Sitemap HTML Issue
« on: June 08, 2006, 03:18:49 PM »
Congratulations on a super product. I ran the free version without problem and it produced 500 links with no problem. However, having installed the unlimited version then the Anchor Text for each of the page links in each sitemap file are all identical (seems to be the same as the start URL) and does notreflect the actual page title. Any ideas what may be causing this?

XML and URL txt files are fine.

Thanks in advance.

Paul

UPDATE: This issue appears to be related to the PARTIAL indexing of a very large site. As pages are retrieved then additional links are queued for the next level BUT if there are sufficient links to provide the requested number of links then it appears the links files are completed up to the number requested but the  completing links have never been fetched and therefore the link anchor text of the last page to be retrieved is repeated until the end of the file - this is a bit of a guess as I only acquired the program earlier today but I will continue to investigate by running differing size tests. I think that I can see the logic involved - in which case the programme is functioning in a logical way. Consequently, what I may be experiencing is probably related to the unconventional internal link structuring being used rather than from any failing in the software.

I have to say this is the best generator I have found to date by some way. Great job.

UPDATE 2: I have changed my opinion again! There may well be an issue. My sitemap request is for 1000 links and I set it to 140 links per page.
Level 1 finds one page with a link into the main site. The first page found then finds new links and as I watch the process it tells me that scanned pages are 20, pages left 115 and links queued +2056.
The screen refreshes are then, respectively:
40  :  95  :  +3785
60  :  75  :  +5334
80  :  55  :  +6854
100  :  35  :  +8600
120  :  15  :  +10258
140 :  860  :  +0
160 :  840  :  +0
etc to
20  :  980  :  +0
and the last cycle to finish.

Now when I look at the Sitemap HTML the first 135 anchor texts are all correct but nos 136 to 1000 are a repeat of the entry no 135, so it looks like at the start of Level 3 then all anchor texts are lost - so it looks like a bug or loop logic failure? I can show you this running and Skype chat, if you want to. Between 10.00am and 6.00pm GMT as I am in the UK.

 
« Last Edit: June 08, 2006, 09:45:49 PM by Confuscius »
Re: Sitemap HTML Issue
« Reply #1 on: June 08, 2006, 10:23:02 PM »
Hello,

thank you for your kind words :)
As for anchor text in HTML sitemap, please make sure that you doesn't have the "Maximum pages" limit set in the Configuration page (this option optmizes generation so that not every listed page is retrieved, and so page titles are unknown).
Please let me know if that solved the problem.
Re: Sitemap HTML Issue
« Reply #2 on: June 08, 2006, 10:58:22 PM »
Hi Oleg

Thank you for the insight into the workings. Unfortunately, I fear that if I do as you suggest then I may have a bit of an issue. The site itself has the capability of producing in excess of 10 million unique pages and I do not want to create Google Sitemaps covering the whole site in a single run! - also the file structure is very flat (seems to be good for spidering!).

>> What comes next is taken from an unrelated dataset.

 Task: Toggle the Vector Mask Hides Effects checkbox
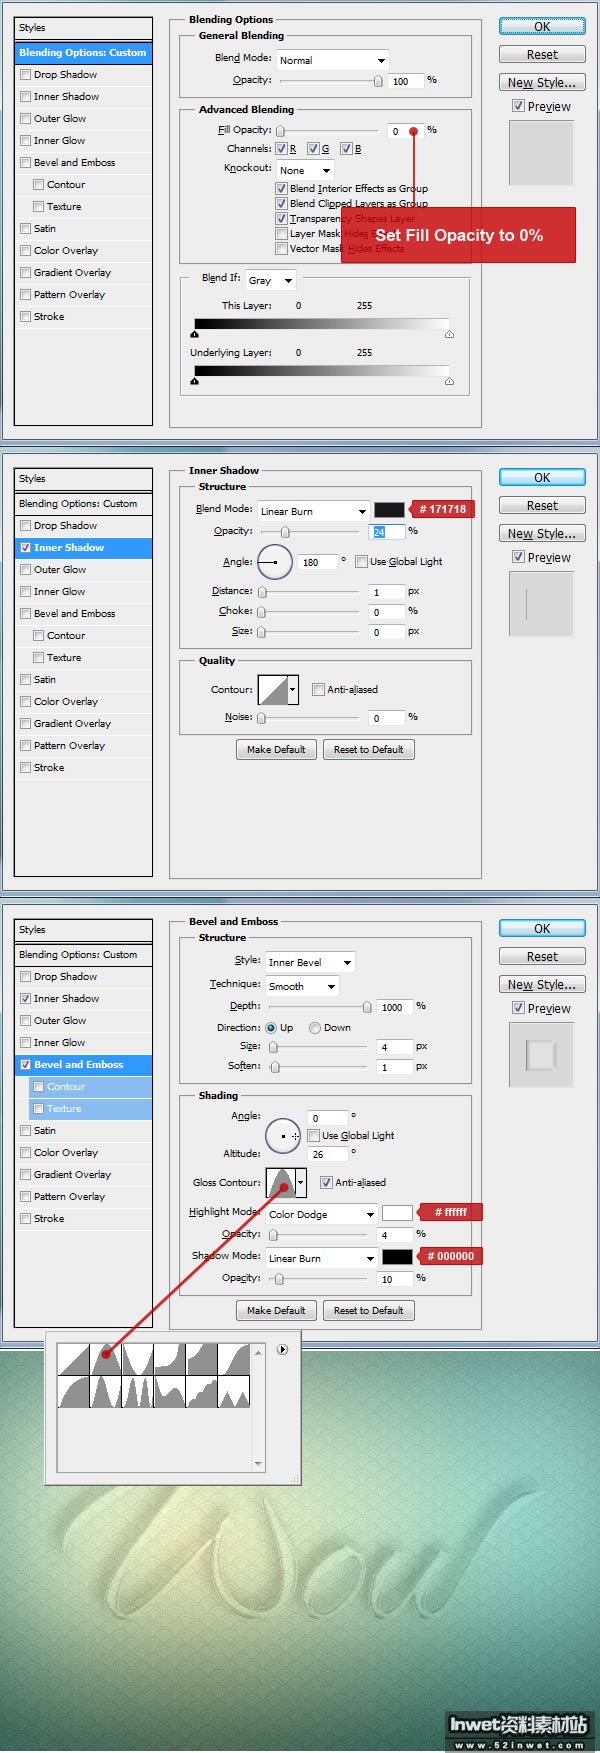(x=281, y=249)
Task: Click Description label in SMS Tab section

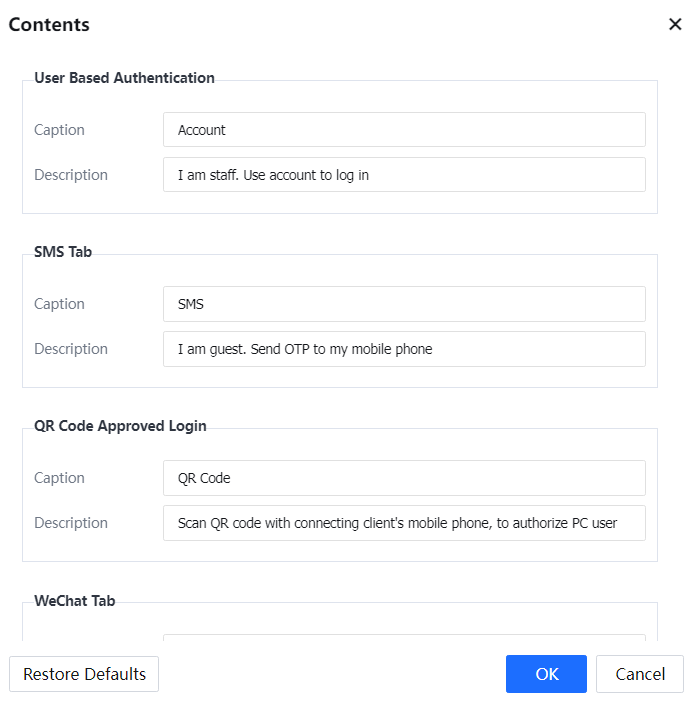Action: pos(71,349)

As the page links are queued would it not be possible to in effect cache the text from ">ANCHOR TEXT</a>" as you parse each fille and then re-incorporate this as the html files are built? Just an idea.

Alternatively, what are the implications of starting the process knowing that I will have to interrupt it? Or is it possible to sacrifice optimization for perfect HTML files?

By the way, if there is a possible solution to this issue then the particular software that I use has about another 200+ users who would probably love to be able to produce complete partial sitemaps of their large websites as no one thought this was even viable! So close to the seemingly impossible. The XML / txt files are perfect, the HTML would be the absolute icing on the cake.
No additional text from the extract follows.